Enclosed for your consideration is a Supplement to Offer to Purchase, dated June 23, 2023 (as it may be amended or supplemented from time to time, and together with the Offer to Purchase, dated June 8, 2023, the “Offer to Purchase”), the related Amended Letter of Transmittal (together with any amendments or supplements thereto, the “Letter of Transmittal”) and other related materials (together with any amendments or supplements thereto, the Offer to Purchase and the Letter of Transmittal, the “Offer”) in connection with the offer by Designer Brands Inc., an Ohio corporation (the “Company,” “we,” “us” or “our”), to purchase for cash up to $100 million in aggregate purchase price of its issued and outstanding shares of Class A Common Shares, without par value (each, a “Share,” and collectively, the “Shares”), at a price calculated as described herein and in the Offer to Purchase that is a price not greater than $10.00 nor less than $8.75 per Share to the seller in cash, less any applicable withholding taxes and without interest, upon the terms and subject to the conditions of the Offer.

The Company will, upon the terms and subject to the conditions of the Offer, determine a single per Share price that it will pay for Shares properly tendered and not properly withdrawn from the Offer, taking into account the total number of Shares properly tendered and the prices specified, or deemed specified (as described in the attached Instruction Form), by tendering shareholders. We will select this single per Share price (the “Purchase Price”) as the lowest single purchase price (in increments of $0.05), not greater than $10.00 nor less than $8.75 per Share, that would allow the Company to purchase the maximum number of Shares for an aggregate purchase price not to exceed $100 million, or all Shares properly tendered and not properly withdrawn in the event that less than $100 million in aggregate purchase price of Shares is properly tendered and not properly withdrawn. All Shares purchased in the Offer will be purchased at the Purchase Price, including Shares tendered at a price lower than the Purchase Price subject to “Odd Lot” priority, proration and the conditional tender provisions described in the Offer to Purchase.

The Offer is not conditioned on any minimum number of Shares being tendered, and the Offer is not subject to a financing condition. The Offer is, however, subject to certain other conditions as set forth in the Offer to Purchase.

Capitalized terms used herein and not defined herein shall have the meanings given to them in the Offer to Purchase. The description of the Offer in this letter is only a summary and is qualified by the terms and conditions of the Offer set forth in the Offer to Purchase, the Letter of Transmittal and other related materials.
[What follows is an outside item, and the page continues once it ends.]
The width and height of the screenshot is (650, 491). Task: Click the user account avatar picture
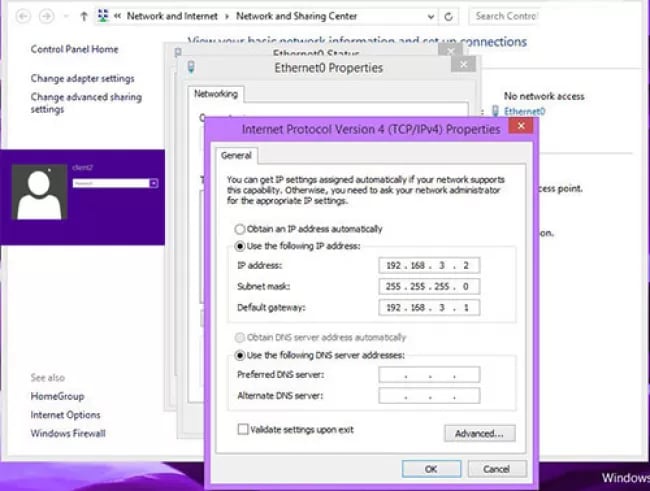39,192
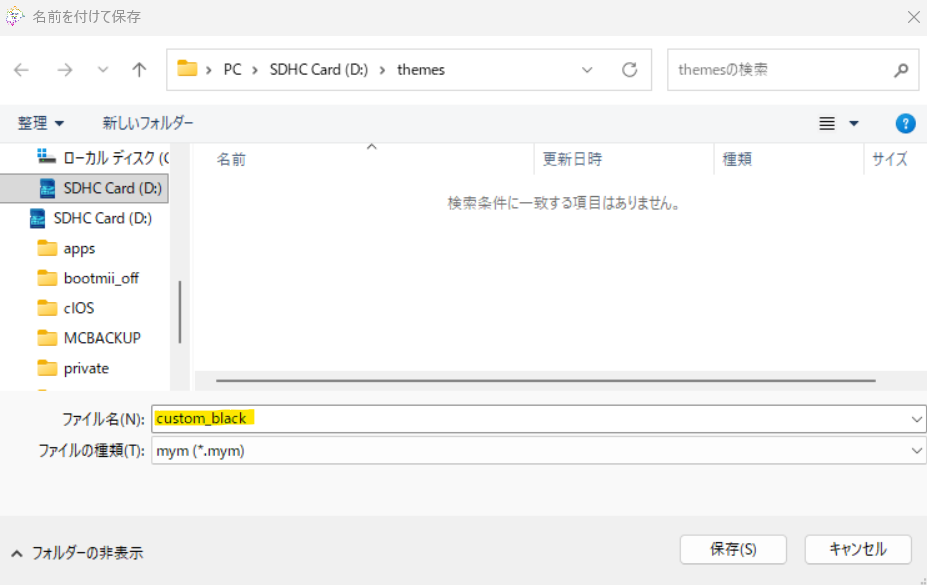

The Company will not purchase any Shares tendered at prices in excess of the Purchase Price. The term “Expiration Date” refers to the specific time and date on which the Offer expires. Upon the terms and subject to the conditions of the Offer, if $100 million in aggregate purchase price of Shares or less is properly tendered and not properly withdrawn, the Company will purchase all Shares properly tendered at or below the Purchase Price and not properly withdrawn prior to the Expiration Date. Only Shares properly tendered at prices at or below the Purchase Price, and not properly withdrawn, will be purchased in the Offer in accordance with the terms and subject to the conditions of the Offer (including the “Odd Lot” priority, proration and conditional


tender provisions described in the Offer to Purchase). Under no circumstances will interest be paid on the Purchase Price for the Shares regardless of any delay in making such payment. All Shares acquired in the Offer, if any, will be acquired at the Purchase Price, including those Shares tendered at a price lower than the Purchase Price. The Company reserves the right, in its sole discretion, to change the per Share purchase price range and to increase or decrease the number of Shares sought in the Offer, subject to applicable law. In accordance with the rules of the Securities and Exchange Commission, if more than $100 million in aggregate purchase price of Shares is tendered in the Offer at or below the Purchase Price, the Company may increase the number of Shares accepted for payment in the Offer by no more than 2% of the outstanding Shares without extending the Expiration Date.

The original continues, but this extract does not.